Protect Yourself From Ugly Currencies

For a modest fee, these funds will strip foreign exchange risk out of your international portfolio.

William Baldwin

British American Tobacco shares have had a nice run in the past year, rising from £37 to £46 in London. But American buyers did not enjoy the ride. Pounds lost value almost as fast as the shares gained it. Translated back into dollars, the stock went sideways.

Stack currency risk on top of equity risk and it’s no surprise that venturing overseas makes some investors seasick. But there is the option to take Dramamine. When you invest, you can make a side bet against the currency you’re investing in. You could couple a purchase of BAT or AstraZeneca or Shell with a short position in sterling. You could marry Toyota to a yen short and Roche to a Swiss franc short.

More realistically, unless you are investing a gigantic sum: Have a fund do the shorting for you. Eighty-nine exchange-traded funds have currency hedges built into their portfolios, and they account for $37 billion of the $456 billion in foreign-stock ETFs, according to a Morningstar tabulation.

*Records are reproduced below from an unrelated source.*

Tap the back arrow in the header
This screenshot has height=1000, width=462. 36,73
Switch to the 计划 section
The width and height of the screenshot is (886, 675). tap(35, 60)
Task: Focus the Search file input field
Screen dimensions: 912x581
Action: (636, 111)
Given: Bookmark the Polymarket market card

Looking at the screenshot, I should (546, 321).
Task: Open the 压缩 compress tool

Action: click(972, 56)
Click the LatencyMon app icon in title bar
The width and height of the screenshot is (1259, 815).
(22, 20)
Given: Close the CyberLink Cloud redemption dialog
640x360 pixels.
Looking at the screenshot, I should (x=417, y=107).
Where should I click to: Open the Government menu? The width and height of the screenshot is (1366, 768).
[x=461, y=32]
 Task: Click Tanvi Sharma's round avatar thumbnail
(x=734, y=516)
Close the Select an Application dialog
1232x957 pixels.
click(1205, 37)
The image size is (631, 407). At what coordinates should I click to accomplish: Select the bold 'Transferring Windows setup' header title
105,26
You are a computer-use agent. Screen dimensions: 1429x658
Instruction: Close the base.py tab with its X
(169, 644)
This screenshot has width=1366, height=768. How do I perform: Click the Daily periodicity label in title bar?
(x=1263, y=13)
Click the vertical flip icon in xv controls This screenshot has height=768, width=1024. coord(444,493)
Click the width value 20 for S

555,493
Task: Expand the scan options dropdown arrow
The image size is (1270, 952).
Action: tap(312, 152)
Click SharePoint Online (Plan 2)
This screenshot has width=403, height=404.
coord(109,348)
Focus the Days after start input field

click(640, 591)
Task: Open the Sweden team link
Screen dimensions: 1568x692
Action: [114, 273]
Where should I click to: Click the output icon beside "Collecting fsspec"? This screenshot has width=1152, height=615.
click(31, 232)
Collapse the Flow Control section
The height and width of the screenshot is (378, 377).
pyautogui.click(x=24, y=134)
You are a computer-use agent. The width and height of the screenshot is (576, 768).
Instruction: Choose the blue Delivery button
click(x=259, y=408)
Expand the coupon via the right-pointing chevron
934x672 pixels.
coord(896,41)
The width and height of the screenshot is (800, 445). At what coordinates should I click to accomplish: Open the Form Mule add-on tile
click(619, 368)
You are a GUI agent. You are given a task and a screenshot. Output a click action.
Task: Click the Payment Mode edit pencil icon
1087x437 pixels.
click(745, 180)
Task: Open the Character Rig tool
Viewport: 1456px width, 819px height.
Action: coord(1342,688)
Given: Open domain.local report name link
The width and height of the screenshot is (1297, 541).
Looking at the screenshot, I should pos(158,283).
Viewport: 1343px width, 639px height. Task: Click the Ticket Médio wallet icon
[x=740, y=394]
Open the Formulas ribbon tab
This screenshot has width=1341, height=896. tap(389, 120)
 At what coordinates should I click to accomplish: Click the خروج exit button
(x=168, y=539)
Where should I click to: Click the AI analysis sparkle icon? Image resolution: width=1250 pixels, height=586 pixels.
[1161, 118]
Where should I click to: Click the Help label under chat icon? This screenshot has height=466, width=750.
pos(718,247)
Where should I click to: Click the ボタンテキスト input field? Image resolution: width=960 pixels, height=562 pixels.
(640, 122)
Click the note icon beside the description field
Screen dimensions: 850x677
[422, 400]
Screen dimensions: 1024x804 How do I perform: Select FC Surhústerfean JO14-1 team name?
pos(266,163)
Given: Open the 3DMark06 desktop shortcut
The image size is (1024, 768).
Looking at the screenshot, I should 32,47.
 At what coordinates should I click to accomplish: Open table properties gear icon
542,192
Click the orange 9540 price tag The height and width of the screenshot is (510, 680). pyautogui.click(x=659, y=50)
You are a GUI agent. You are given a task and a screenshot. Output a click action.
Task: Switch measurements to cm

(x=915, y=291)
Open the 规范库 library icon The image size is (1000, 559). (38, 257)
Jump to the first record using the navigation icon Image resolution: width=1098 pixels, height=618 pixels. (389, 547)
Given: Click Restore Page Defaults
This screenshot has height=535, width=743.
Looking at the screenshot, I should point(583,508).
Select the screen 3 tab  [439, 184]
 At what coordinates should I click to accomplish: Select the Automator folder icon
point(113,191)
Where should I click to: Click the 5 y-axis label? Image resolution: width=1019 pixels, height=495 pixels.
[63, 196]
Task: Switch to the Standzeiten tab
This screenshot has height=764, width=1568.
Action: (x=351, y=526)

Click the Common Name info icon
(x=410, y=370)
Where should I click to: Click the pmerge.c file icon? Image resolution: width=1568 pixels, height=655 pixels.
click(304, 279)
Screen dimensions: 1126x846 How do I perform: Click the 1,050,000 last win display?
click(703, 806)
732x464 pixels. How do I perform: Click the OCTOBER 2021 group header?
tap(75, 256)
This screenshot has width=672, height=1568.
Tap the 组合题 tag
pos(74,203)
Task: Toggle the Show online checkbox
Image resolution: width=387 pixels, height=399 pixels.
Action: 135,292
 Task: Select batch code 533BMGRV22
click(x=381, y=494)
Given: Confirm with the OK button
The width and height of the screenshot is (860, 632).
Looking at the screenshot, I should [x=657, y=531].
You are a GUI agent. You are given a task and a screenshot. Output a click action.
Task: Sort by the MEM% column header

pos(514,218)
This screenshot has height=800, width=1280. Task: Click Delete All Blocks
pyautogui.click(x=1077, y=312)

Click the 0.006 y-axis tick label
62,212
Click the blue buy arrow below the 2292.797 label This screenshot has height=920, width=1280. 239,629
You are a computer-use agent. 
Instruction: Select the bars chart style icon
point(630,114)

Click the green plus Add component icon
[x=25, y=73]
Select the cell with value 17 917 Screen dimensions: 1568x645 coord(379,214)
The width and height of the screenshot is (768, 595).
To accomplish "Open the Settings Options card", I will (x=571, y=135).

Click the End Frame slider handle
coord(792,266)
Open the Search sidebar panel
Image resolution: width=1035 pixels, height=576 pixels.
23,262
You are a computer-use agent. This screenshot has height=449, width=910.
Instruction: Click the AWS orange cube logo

Wisdom Tree Investments was the first in this business, with a hedged Japanese fund that dates to 2006. It’s now getting stiff competition from Power Shares, BlackRock’s iShares family and Deutsche Bank’s X-trackers line. Their sales pitch: Take some of the worry out of foreign portfolios by removing the hefty contribution to volatility (a fourth of it over the average five-year period) that comes from currency moves.